Your answer should be an exact copy of the lines from the start of the entries to the line containing "Switch to the AI Chat tab", both included.

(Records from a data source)
══════════

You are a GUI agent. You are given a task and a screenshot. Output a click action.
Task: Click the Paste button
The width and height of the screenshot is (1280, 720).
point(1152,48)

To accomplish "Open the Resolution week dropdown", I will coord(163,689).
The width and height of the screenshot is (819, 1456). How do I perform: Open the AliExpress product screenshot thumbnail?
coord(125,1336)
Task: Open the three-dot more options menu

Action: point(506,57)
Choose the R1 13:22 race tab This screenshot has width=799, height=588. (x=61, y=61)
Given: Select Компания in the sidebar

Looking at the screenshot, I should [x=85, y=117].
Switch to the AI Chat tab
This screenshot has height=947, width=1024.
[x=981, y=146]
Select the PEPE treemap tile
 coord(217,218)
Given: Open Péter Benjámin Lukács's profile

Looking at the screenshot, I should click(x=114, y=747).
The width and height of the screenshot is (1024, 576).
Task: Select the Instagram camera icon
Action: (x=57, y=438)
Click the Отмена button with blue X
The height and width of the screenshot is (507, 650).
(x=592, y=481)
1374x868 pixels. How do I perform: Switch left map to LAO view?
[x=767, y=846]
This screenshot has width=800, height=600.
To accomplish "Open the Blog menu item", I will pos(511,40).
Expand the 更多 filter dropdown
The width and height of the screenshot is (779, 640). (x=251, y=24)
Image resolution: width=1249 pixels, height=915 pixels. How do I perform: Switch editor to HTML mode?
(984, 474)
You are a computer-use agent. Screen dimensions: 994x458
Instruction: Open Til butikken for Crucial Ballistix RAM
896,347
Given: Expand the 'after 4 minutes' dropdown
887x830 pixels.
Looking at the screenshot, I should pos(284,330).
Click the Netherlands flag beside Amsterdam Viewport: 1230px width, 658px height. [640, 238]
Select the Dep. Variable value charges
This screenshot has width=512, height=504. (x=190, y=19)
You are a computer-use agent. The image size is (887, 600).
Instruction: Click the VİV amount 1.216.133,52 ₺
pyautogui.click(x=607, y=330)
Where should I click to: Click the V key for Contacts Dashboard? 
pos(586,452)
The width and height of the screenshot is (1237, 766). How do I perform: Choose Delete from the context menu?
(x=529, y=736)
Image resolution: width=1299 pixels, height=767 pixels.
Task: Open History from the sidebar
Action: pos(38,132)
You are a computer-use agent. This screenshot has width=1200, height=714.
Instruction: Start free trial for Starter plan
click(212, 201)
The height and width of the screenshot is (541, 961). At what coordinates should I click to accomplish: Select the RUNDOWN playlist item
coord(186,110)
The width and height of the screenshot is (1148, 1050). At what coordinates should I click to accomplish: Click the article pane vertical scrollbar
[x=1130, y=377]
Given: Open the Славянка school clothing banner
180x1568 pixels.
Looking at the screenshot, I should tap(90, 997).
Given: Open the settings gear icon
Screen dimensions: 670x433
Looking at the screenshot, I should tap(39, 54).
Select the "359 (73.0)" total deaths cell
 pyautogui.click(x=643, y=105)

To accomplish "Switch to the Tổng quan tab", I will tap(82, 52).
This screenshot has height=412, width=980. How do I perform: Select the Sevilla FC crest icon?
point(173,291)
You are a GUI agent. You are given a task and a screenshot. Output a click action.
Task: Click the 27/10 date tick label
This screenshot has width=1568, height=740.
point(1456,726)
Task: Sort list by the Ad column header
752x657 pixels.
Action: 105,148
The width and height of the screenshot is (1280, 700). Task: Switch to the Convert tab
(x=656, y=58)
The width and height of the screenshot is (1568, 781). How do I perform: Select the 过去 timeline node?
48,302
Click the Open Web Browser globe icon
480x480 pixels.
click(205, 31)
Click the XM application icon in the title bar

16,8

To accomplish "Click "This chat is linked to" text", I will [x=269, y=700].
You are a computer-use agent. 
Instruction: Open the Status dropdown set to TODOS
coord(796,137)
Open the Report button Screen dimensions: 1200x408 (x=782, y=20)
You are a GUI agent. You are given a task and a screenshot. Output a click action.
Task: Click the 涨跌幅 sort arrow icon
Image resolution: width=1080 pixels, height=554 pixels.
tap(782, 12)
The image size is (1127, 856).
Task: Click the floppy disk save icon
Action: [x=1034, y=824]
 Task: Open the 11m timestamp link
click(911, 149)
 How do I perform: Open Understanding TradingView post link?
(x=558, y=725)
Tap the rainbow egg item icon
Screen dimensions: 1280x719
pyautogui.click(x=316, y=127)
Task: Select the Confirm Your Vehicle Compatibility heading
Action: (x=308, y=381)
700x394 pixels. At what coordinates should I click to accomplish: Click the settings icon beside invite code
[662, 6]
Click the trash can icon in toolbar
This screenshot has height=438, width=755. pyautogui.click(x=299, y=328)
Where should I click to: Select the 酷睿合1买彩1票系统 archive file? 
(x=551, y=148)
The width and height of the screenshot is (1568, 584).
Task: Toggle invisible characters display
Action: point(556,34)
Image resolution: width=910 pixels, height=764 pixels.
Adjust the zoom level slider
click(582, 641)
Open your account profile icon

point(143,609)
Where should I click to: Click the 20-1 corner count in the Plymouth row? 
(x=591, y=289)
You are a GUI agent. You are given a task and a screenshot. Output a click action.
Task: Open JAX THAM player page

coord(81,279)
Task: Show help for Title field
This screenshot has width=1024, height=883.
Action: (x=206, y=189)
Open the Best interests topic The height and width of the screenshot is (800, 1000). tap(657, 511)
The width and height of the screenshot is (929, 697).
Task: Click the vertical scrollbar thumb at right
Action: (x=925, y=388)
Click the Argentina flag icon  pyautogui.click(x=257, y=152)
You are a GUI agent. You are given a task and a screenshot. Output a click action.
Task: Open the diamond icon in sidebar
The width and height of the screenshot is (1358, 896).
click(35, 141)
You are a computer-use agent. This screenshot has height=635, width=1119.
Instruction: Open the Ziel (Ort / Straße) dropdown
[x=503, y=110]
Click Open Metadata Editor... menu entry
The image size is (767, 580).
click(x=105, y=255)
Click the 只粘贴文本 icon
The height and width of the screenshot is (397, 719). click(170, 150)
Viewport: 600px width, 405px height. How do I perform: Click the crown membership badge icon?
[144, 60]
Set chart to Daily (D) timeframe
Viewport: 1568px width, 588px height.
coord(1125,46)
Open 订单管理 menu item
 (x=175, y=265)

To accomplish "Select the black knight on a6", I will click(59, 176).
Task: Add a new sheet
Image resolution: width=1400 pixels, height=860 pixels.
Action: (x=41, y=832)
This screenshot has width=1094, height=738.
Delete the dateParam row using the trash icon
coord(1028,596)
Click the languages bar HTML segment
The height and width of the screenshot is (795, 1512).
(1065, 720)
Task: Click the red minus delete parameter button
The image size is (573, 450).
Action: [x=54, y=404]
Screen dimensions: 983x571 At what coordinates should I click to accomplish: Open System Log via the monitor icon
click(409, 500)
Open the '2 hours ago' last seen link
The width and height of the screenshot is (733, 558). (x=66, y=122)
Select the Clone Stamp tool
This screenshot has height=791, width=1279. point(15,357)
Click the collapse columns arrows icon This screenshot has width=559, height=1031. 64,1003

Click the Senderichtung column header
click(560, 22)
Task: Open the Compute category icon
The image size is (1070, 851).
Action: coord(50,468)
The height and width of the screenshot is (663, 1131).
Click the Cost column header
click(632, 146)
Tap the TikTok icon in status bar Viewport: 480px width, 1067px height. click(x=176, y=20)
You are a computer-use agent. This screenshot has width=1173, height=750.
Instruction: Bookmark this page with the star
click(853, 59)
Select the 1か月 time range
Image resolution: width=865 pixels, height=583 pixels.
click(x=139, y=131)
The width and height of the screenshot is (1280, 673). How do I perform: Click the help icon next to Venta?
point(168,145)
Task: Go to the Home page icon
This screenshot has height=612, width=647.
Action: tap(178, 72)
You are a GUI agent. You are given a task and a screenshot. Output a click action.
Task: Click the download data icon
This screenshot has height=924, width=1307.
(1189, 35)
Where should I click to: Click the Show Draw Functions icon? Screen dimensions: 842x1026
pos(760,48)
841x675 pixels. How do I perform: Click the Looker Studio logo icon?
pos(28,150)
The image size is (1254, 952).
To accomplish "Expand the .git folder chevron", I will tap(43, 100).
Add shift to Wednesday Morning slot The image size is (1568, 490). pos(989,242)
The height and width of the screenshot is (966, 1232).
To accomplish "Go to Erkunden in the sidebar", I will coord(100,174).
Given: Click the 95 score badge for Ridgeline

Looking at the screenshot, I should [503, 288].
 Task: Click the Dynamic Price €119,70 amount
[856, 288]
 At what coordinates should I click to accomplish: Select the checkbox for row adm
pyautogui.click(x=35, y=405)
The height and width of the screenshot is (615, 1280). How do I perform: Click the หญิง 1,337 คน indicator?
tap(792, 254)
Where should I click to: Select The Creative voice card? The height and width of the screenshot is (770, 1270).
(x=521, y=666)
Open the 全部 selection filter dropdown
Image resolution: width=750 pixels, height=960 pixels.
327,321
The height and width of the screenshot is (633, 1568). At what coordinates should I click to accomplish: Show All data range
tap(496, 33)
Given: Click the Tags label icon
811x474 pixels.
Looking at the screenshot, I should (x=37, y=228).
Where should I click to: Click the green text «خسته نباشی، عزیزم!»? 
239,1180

══════════

> Response for this exercise
You are a GUI agent. You are given a task and a screenshot. Output a click action.
Task: Click the Paste button
The width and height of the screenshot is (1280, 720).
point(1152,48)

To accomplish "Open the Resolution week dropdown", I will coord(163,689).
The width and height of the screenshot is (819, 1456). How do I perform: Open the AliExpress product screenshot thumbnail?
coord(125,1336)
Task: Open the three-dot more options menu

Action: point(506,57)
Choose the R1 13:22 race tab This screenshot has width=799, height=588. (x=61, y=61)
Given: Select Компания in the sidebar

Looking at the screenshot, I should [x=85, y=117].
Switch to the AI Chat tab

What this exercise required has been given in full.